Il ne s’agit pas seulement de cartographier l’activité des gènes dans différentes régions de leurs organes sexuels, mais aussi d’enregistrer les modifications épigénétiques de leur ADN et d’examiner des ensembles de données décrivant comment des chromosomes entiers de la taupe ont changé de structure.
Ils ont comparé leurs résultats avec les génomes d’autres animaux, ainsi qu’avec les changements génétiques spécifiques trouvés chez la taupe américaine, le Condylure étoilé (Condylura cristata), une autre créature aux ovotestis.
Il en résulte une meilleure compréhension de la façon dont le génome de la taupe a été remanié au fil du temps afin de délivrer une dose parfaitement synchronisée de facteurs de croissance régulateurs. Plus précisément, ils ont découvert qu’une région impliquée dans le développement testiculaire est inversée, ajoutant un code supplémentaire à une région qui active le gène du facteur de croissance pro-testiculaire, ou facteur déterminant du testicule FGF9.
Ils ont également trouvé deux copies supplémentaires d’un gène qui contrôle la synthèse des androgènes.
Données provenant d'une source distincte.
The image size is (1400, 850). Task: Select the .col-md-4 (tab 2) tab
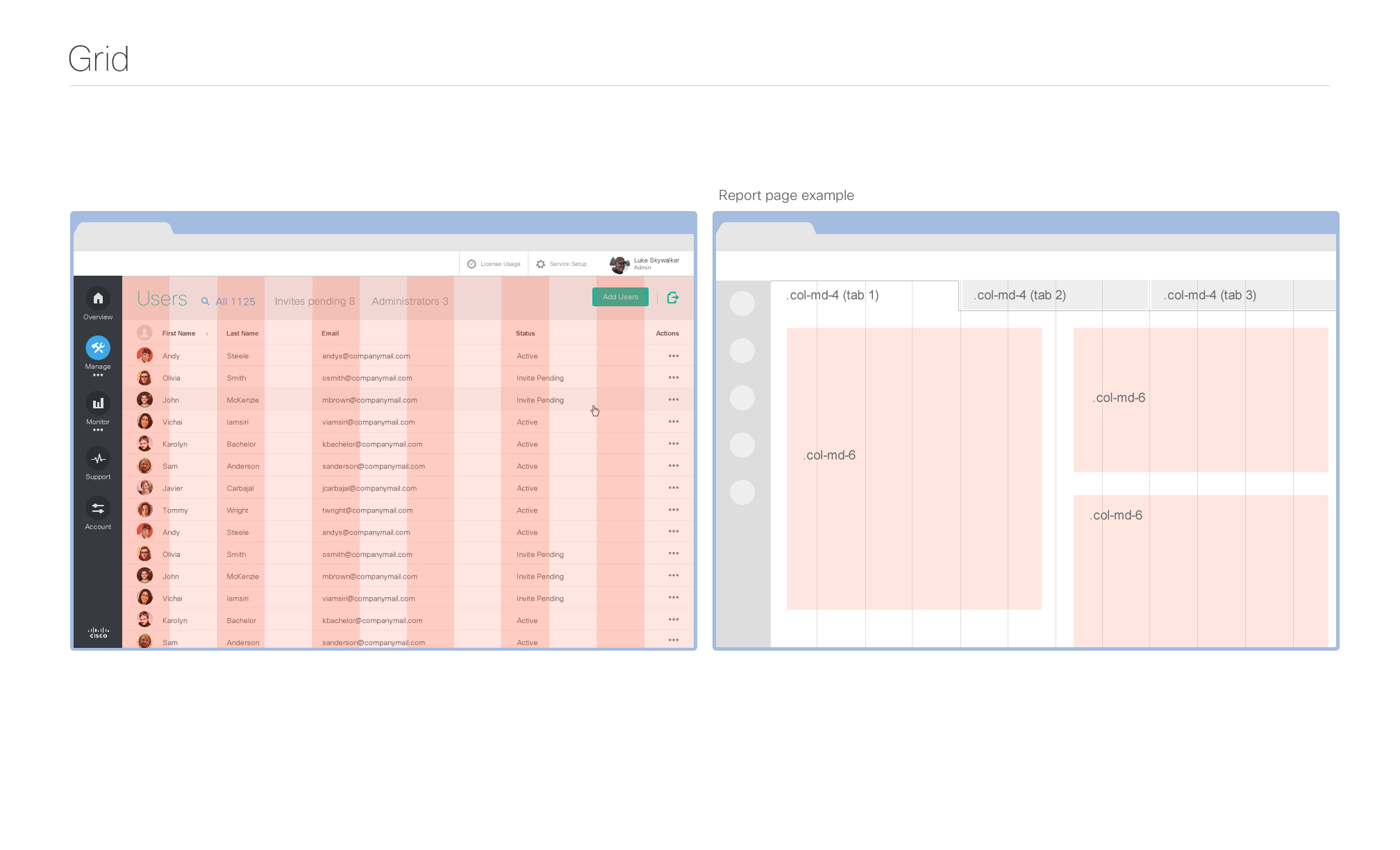[1019, 295]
Selon l’auteur principal, Francisca Martinez Real, de l’Institut de génétique médicale et de génétique humaine en Allemagne :
La triplication ajoute des séquences de régulation supplémentaires au gène, ce qui conduit finalement à une production accrue d’hormones sexuelles mâles dans les ovotestis des taupes femelles, en particulier une plus grande quantité de testostérone.
En testant ces changements sur des souris transgéniques, ils ont obtenu des femelles avec des quantités d’androgènes similaires à celles des mâles, ce qui soutient l’hypothèse des chercheurs selon laquelle des changements génomiques à grande échelle sont responsables de la poussée de testostérone.
Selon. Lupiáñez :
Nos résultats sont un bon exemple de l’importance de l’organisation tridimensionnelle du génome pour l’évolution.
La nature utilise la boîte à outils existante des gènes du développement et ne fait que les réarranger pour créer une caractéristique telle que l’intersexualité. Dans le processus, les autres systèmes d’organes et le développement ne sont pas affectés.
Pour la taupe femelle, l’évolution de l’intersexualité fut la bonne formule pour sa survie.
Loin d’être des aberrations, le brouillage de certaines lignes directrices dans tout le règne animal est un rappel constant du fait que Mère Nature se moque tout simplement des frontières claires entre le mâle et la femelle.
L’étude publiée dans Science : The mole genome reveals regulatory rearrangements associated with adaptive intersexuality et présentée sur le site de l’Institut Max Planck de génétique moléculaire : Moles: intersexual and genetically doped.